Tasks to complete:
• 1. In the news article on Mannatech's auditor, which firm did Mannatech appoint as its new auditor?
• 2. For each statement below, answer yes or no according to the news article on Mannatech's auditor, and quote the words of the article that decide it.
(a) Mannatech is based in Coppell.
(b) Grant Thornton asked Mannatech to remove its chief financial officer.
(c) Mannatech's board decided that Grant Thornton's request served shareholders' best interest.
• 3. Copy the news article on Mannatech's auditor from the words "The Dallas Morning" up to and including the words "the statement said.".

Document extract:
╔══

Mannatech dismisses its auditor

Grant Thornton gave an ultimatum to fire chairman; board refuses

The Dallas Morning News/October 19, 2007

Troubled Mannatech Inc. fired its auditor, Grant Thornton LLP, on Thursday after the accounting firm took the highly unusual step of asking the company to remove its chairman.

Coppell-based Mannatech, a supplier of nutritional supplements, appointed BDO Seidman LLP as the new auditor.

In a written statement, Mannatech said the change came after Grant Thornton requested that the company either remove Samuel L. Caster, chairman and founder of Mannatech, from "all responsibilities or engage another independent accounting firm."

Mannatech's board of directors decided that the request "was not in the best interest of shareholders," the statement said.

╚══

Source information:
╔══

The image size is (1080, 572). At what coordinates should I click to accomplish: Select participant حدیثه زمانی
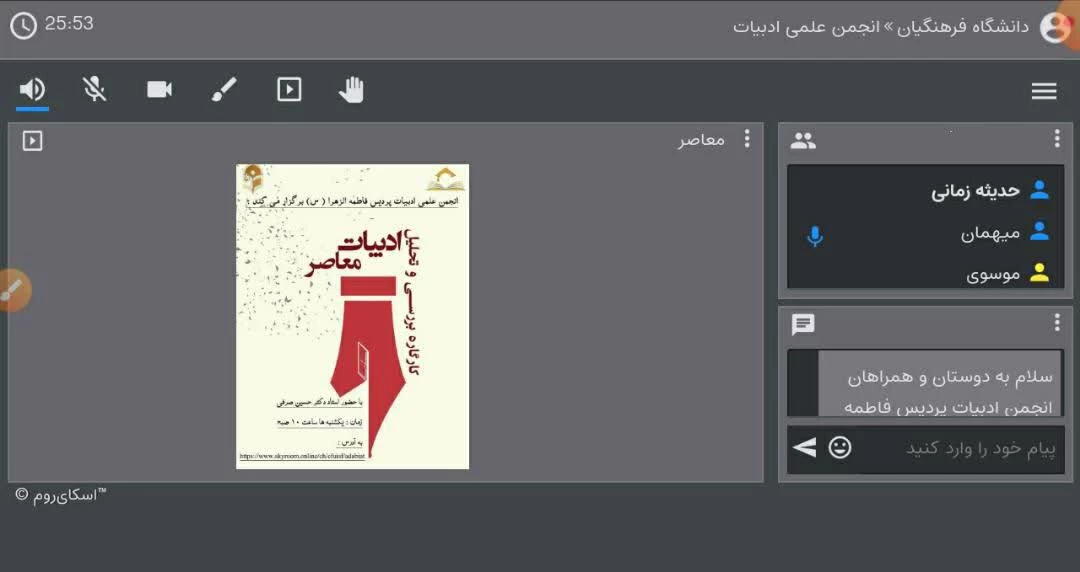[975, 191]
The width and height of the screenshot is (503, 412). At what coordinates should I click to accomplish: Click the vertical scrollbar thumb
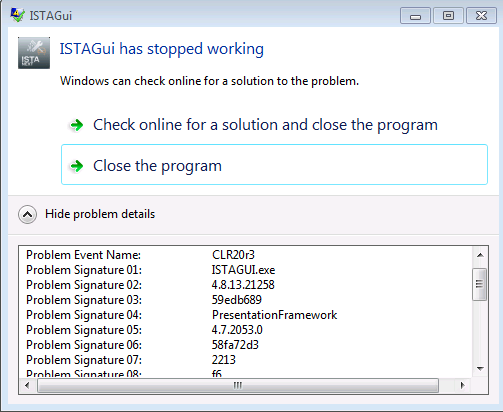[x=480, y=284]
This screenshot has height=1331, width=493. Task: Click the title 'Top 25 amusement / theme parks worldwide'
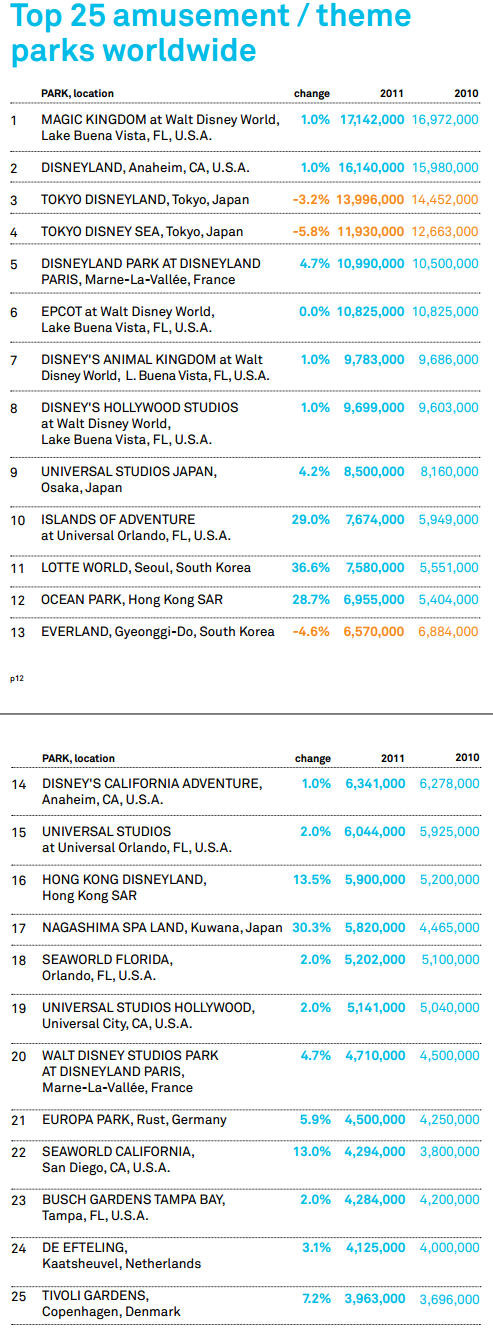211,33
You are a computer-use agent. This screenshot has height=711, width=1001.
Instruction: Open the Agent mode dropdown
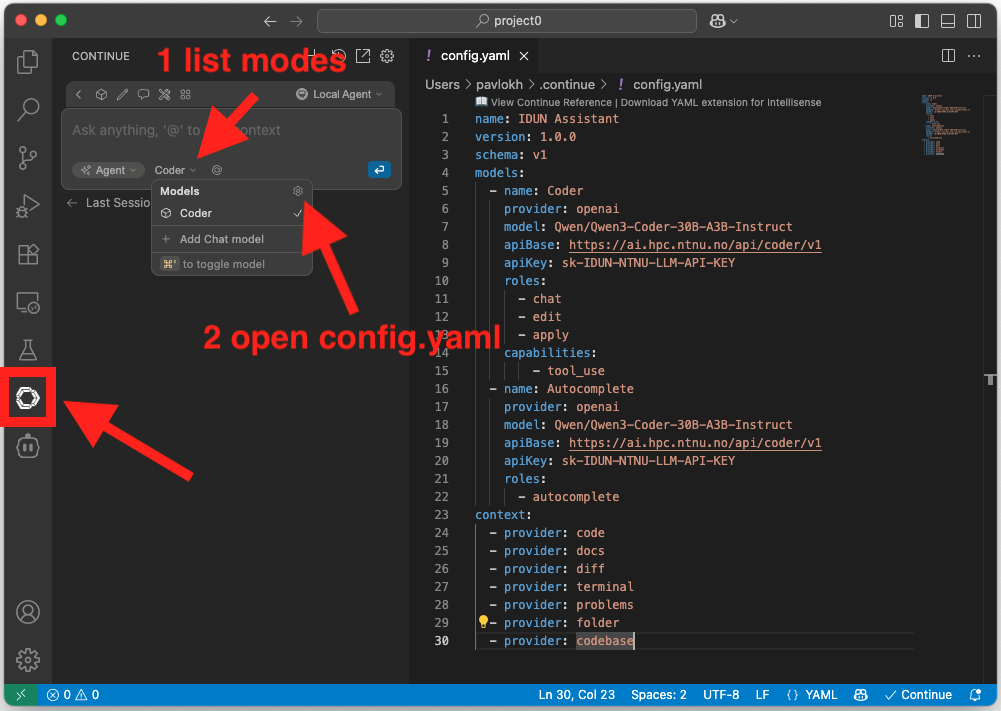109,170
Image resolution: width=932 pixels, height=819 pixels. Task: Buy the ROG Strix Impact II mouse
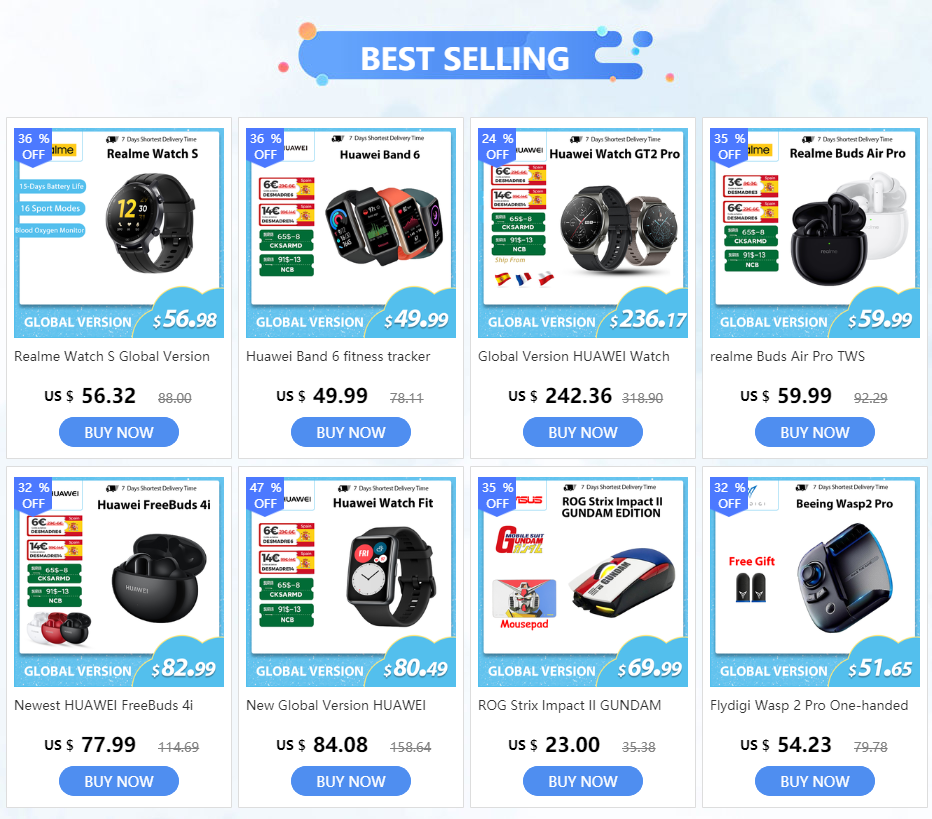[582, 781]
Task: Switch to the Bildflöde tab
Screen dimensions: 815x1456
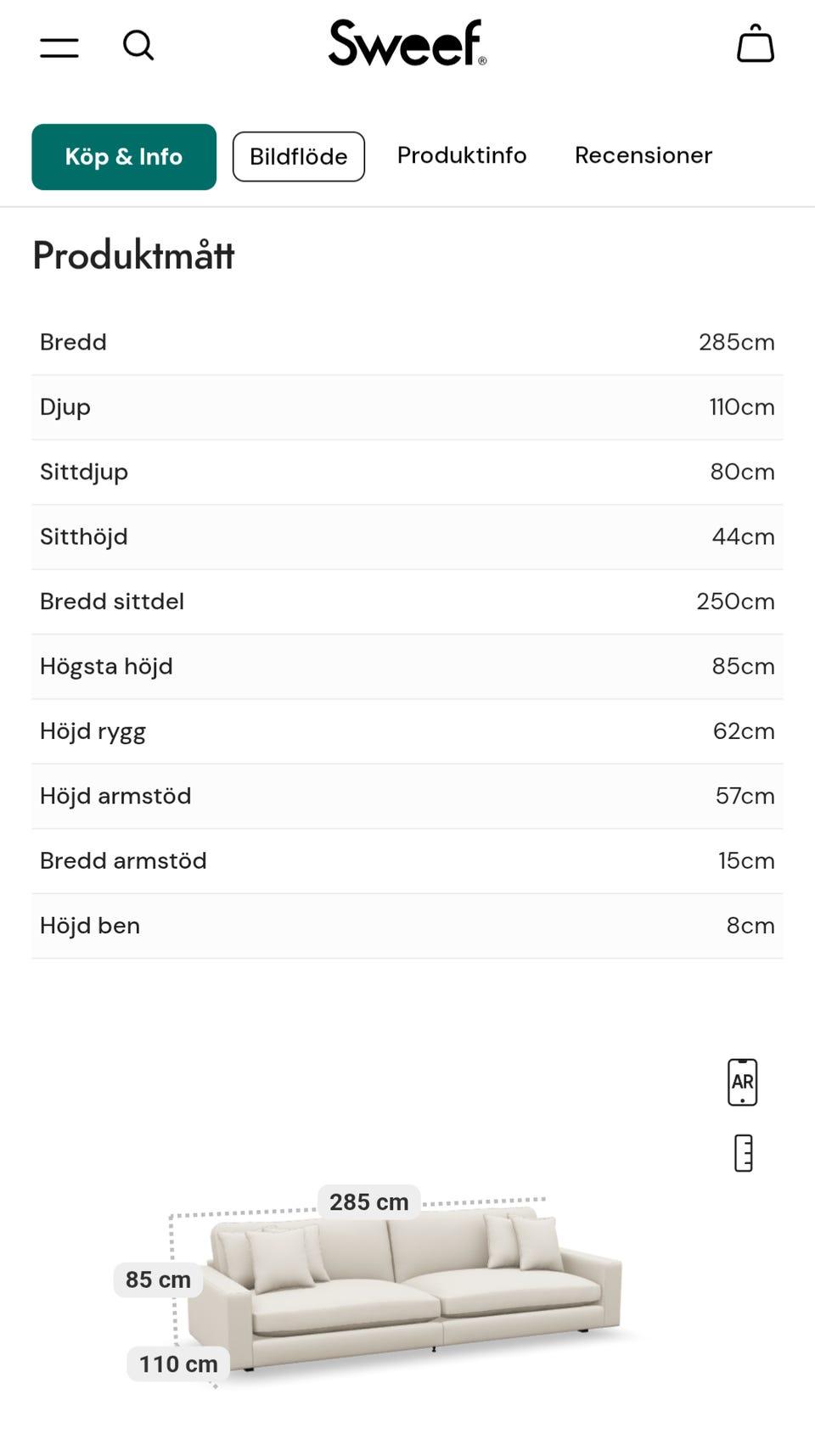Action: pyautogui.click(x=299, y=157)
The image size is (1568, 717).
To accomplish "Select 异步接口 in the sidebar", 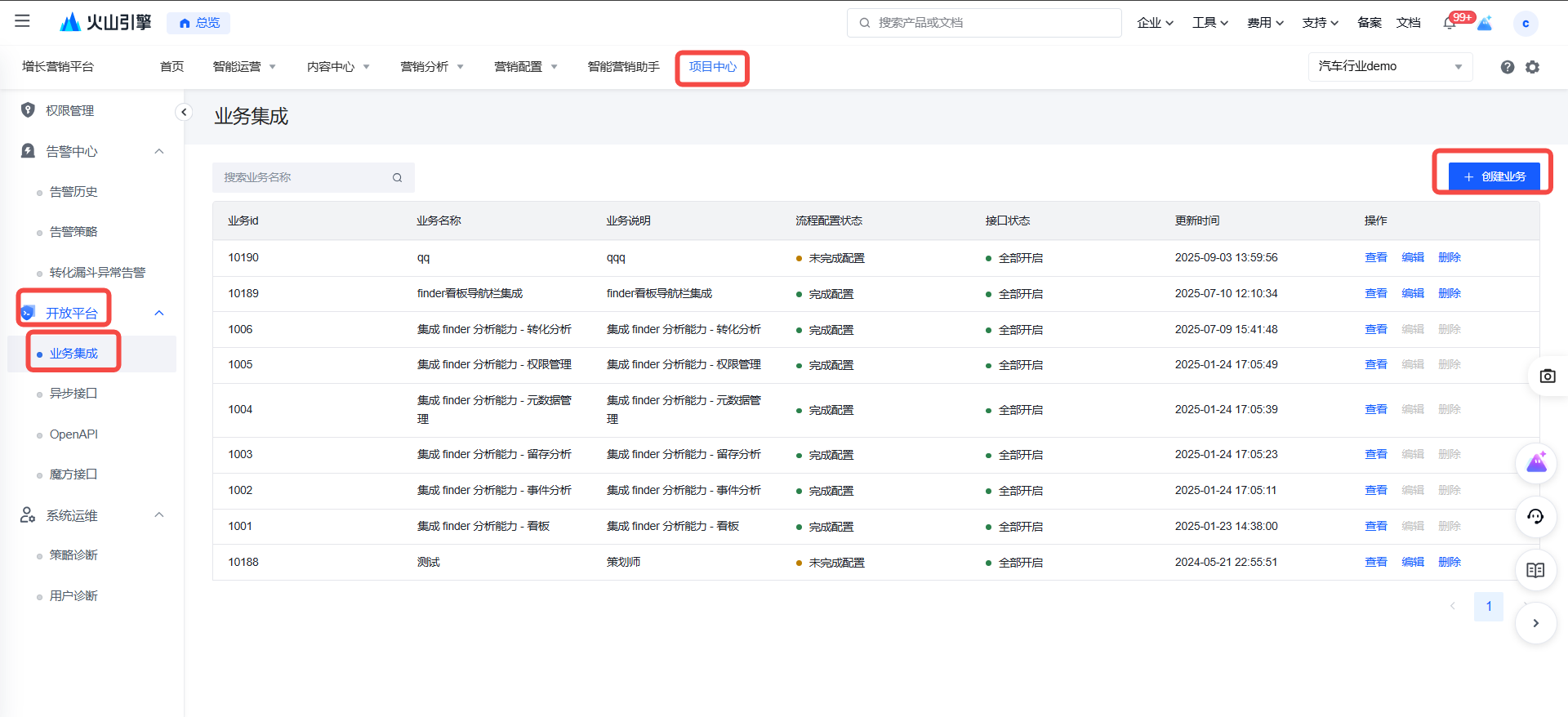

╚══

Responses:
• 1. BDO Seidman LLP

• 2.
(a) Yes: "Coppell-based Mannatech"
(b) No: "remove Samuel L. Caster, chairman and founder of Mannatech"
(c) No: "was not in the best interest of shareholders"

• 3.
The Dallas Morning News/October 19, 2007

Troubled Mannatech Inc. fired its auditor, Grant Thornton LLP, on Thursday after the accounting firm took the highly unusual step of asking the company to remove its chairman.

Coppell-based Mannatech, a supplier of nutritional supplements, appointed BDO Seidman LLP as the new auditor.

In a written statement, Mannatech said the change came after Grant Thornton requested that the company either remove Samuel L. Caster, chairman and founder of Mannatech, from "all responsibilities or engage another independent accounting firm."

Mannatech's board of directors decided that the request "was not in the best interest of shareholders," the statement said.